So, PS4 Pro is out this week and, as you can see in our official review, we really liked it.
However, if you want a better PS4 experience, then upgrading to PS4 Pro isn't the only option. Sure, you can't make the PS4 more powerful, but what you can do is make it faster and, in terms of storage space, more spacious by upgrading it with a state-of-the-art SSD hard drive.
For minimal investment - or for free if you have a spare SSD from a PC build lying aroud - then you can upgrade your system so that games load faster and more of them can be stored on the system at any one time.
If this interests, then check out the following step-by-step guide to see just how easy the whole process is.
For our upgrade we chose a Crucial MX300 2.5-inch 1TB SSD (opens in new tab). This PS4-compatible SATA drive delivers a blistering 530 MB/s maximum read speed and 510 MB/s maximum write speed which, when combined with 1050GB of storage space, offers to significantly improve performance when compared to the stock PS4 drive. For the record, the stock PS4 hard drive is a HGST model with an RPM of 5400 and a 500GB capacity.
For the upgrade we needed very little in terms of harware and tools. Asides from the SSD, the only other things we needed was a screwdriver set (you only need a small crosshead), as well as a USB drive (we ended up using two, but you only really need one if you are strapped).
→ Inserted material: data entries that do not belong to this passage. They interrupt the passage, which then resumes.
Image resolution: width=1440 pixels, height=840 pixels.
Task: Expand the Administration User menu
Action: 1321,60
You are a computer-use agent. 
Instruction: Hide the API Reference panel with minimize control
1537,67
So, onto the actual upgrade. Before we touched any of the hardware we took the first USB, stuck it in our system and backed up our system's data onto it. Detailed instructions on how to do this can be found on PlayStation's official website, however it simply entails going to Settings > System > Back Up and Restore. Once we had initialised the backup, which can include games or just core user data and saves, we once more visited PlayStation's official website and downloaded the latest update iteration of the PS4's OS and transferred it onto our second USB.
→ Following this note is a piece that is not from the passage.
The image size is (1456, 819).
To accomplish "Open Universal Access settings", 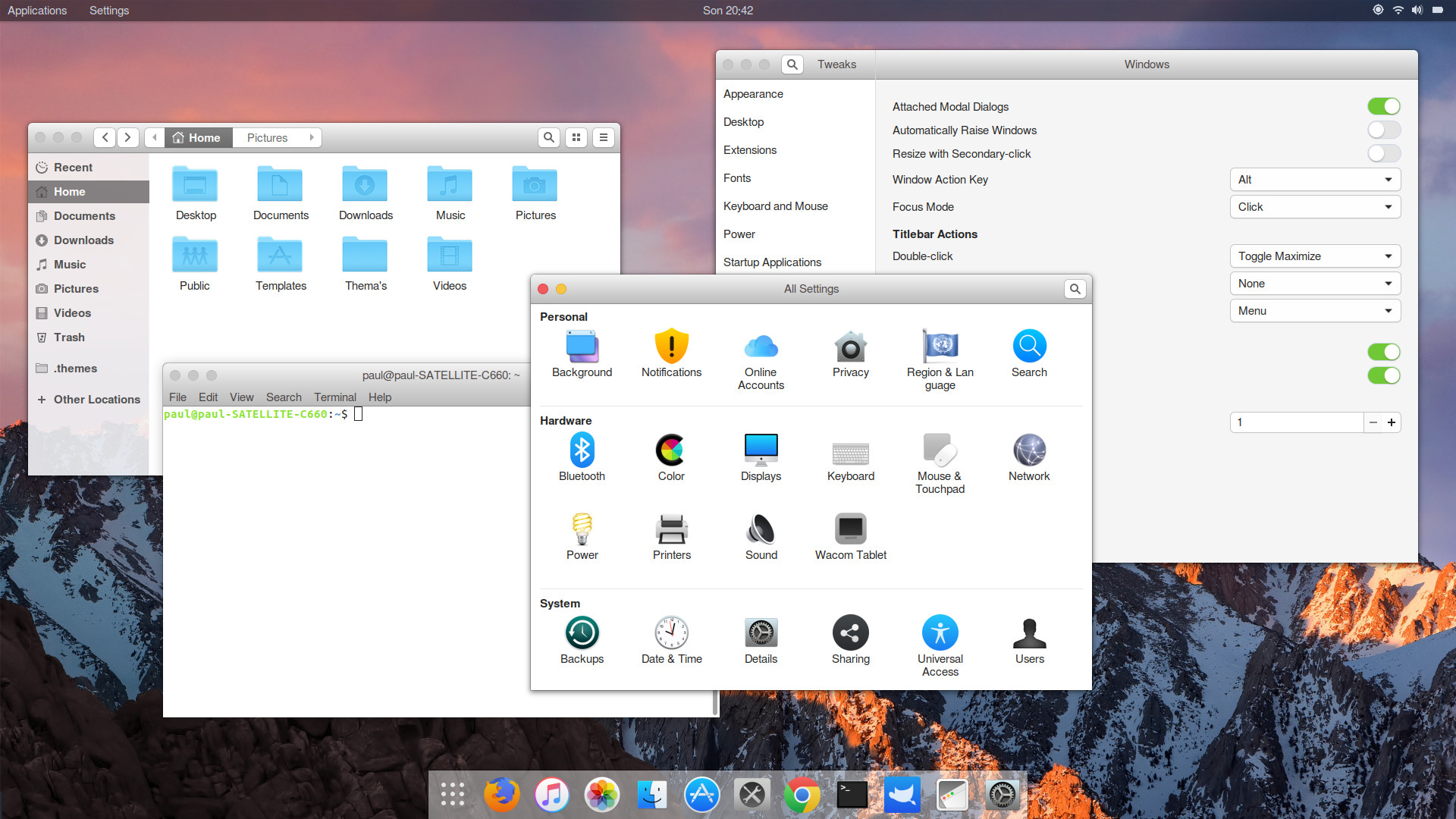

With our data backed up on one USB and a fresh system install waiting on the other, we then proceeded to open up the PS4, all the while consulting Sony's official material. The first stage in this is simple, just sliding the HDD bay cover off by pushing it outwards from the centre line. WIth the plastic cover off, we now had access to the hard drive bay.
Taking our screwdriver in hand we then proceeded to remove the single screw holding the hard drive bay in place. You really can't miss this screw as it has the PlayStation circle, square, cross and triangle symbols on it.
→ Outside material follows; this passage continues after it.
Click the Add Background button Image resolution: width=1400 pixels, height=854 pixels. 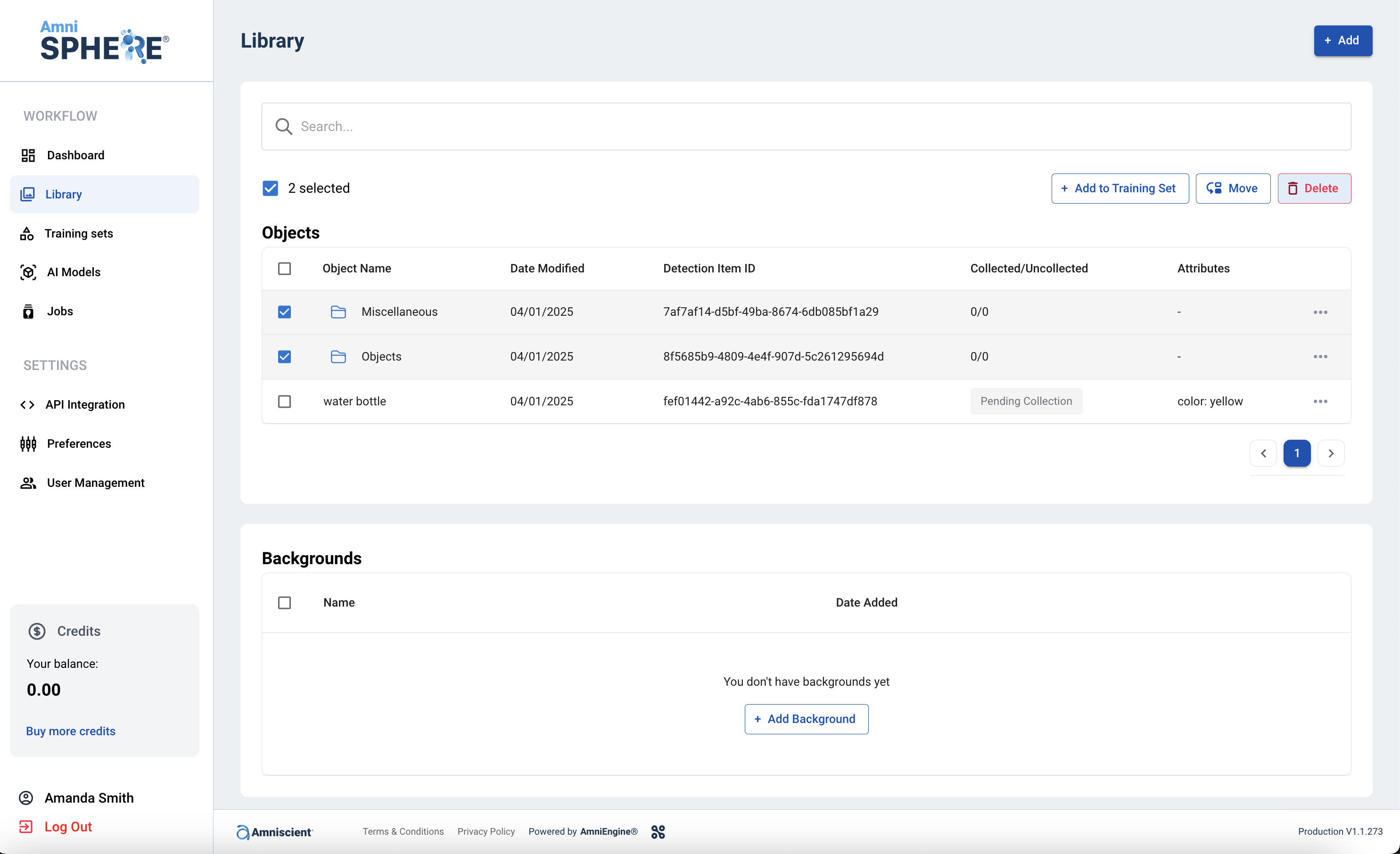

Once the screw is removed the drive bay simply slides out, revealing the stock PS4 hard drive.
Next we proceeded to remove the old drive from the drive bay, which is simply achieved by removing the four mounting screws in the four corners of the bay. While doing this, however, we made sure not to remove the rubber inserts from the holes.
Once the screws were removed, the old drive came loose and we removed it from the bay. And... that was that. That was all the disassembly required.
Now we could start the rebuild. We grabbed the Crucial MX300 and reversed the process we had just completed. First we put the Crucial drive in the drive bay, next we re-inserted the four mounting screws and thirdly we slotted the drive bay back into the system.
We then re-inserted the PlayStation screw to secure the drive bay in the system and slotted the hard drive cover back onto the system, clicking it back in place.
With the new MX300 SSD in place we then plugged the PS4 back in and powered it on.
After the system boots, we were then presented with the system OS install screen, which asked for our prepared USB with the latest PS4 update files on to be inserted into the system. USB attached we then clicked OK and waited for the latest version of the PS4 OS to be installed.
Once the installation process had completed, the system rebooted and we were presented with the standard setup wizard that all PS4s ask you to run through to set up your system.
After setting up Wi-Fi, date and time, power settings and accessories the system then kicked into the cross media bar. To check that everything had gone to plan we then navigated to System Storage Managment in Options.
And everything had indeed gone to plan. The new Crucial MX300 SSD was in place and we now not only had a system that booted faster and loaded games faster, but one that had a whopping 906.6 GB of storage space.
To finish the upgrade, we grabbed our USB with our backed up system data, plugged it in and then reinstalled all our data by going to System > Back Up and Restore. We then re-installed the raw games' data by re-downloading titles bought in the PlayStation Store and installing others off disc - in fact, we installed every game we owned as we had the space to do so! - and then sat back, put our feet up and ejoyed some great gaming.
So, there you go - it is really that simple. Get a compatible SSD such as the MX300, follow this guide, and then enjoy faster loading games and more of them too.